=== What the exercise asks ===
Set down exactly, from the records below, the line with "About (821, 21)" through the line with "[Jotform on Facebook] (306, 2567)", and nothing else.

(Records for the exercise begins)

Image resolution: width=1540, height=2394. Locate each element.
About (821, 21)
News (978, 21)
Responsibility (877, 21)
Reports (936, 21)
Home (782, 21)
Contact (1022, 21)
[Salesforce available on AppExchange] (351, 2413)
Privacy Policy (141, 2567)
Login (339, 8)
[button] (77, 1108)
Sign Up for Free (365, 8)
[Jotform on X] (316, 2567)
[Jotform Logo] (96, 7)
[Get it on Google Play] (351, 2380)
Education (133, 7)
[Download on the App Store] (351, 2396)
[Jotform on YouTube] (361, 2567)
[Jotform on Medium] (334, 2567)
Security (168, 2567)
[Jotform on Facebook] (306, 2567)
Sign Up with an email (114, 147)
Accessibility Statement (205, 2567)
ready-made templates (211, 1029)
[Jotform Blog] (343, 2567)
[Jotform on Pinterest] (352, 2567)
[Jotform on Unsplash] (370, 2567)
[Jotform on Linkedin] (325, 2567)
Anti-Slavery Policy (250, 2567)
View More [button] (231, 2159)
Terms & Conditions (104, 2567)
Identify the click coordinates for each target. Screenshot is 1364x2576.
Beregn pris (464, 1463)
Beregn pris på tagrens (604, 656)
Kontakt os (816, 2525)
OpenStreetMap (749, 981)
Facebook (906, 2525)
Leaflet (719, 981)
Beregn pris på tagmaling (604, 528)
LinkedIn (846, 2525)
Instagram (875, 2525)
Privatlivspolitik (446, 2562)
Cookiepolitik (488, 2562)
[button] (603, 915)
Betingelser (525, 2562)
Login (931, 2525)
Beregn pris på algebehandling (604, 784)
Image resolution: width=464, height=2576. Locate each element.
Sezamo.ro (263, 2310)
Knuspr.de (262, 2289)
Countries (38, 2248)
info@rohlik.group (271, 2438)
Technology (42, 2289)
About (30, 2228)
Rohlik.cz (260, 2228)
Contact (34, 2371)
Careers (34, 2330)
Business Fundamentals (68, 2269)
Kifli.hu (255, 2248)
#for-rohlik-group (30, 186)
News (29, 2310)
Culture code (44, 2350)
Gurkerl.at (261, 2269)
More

(Records for the exercise ends)

=== Exercise result ===
About (821, 21)
News (978, 21)
Responsibility (877, 21)
Reports (936, 21)
Home (782, 21)
Contact (1022, 21)
[Salesforce available on AppExchange] (351, 2413)
Privacy Policy (141, 2567)
Login (339, 8)
[button] (77, 1108)
Sign Up for Free (365, 8)
[Jotform on X] (316, 2567)
[Jotform Logo] (96, 7)
[Get it on Google Play] (351, 2380)
Education (133, 7)
[Download on the App Store] (351, 2396)
[Jotform on YouTube] (361, 2567)
[Jotform on Medium] (334, 2567)
Security (168, 2567)
[Jotform on Facebook] (306, 2567)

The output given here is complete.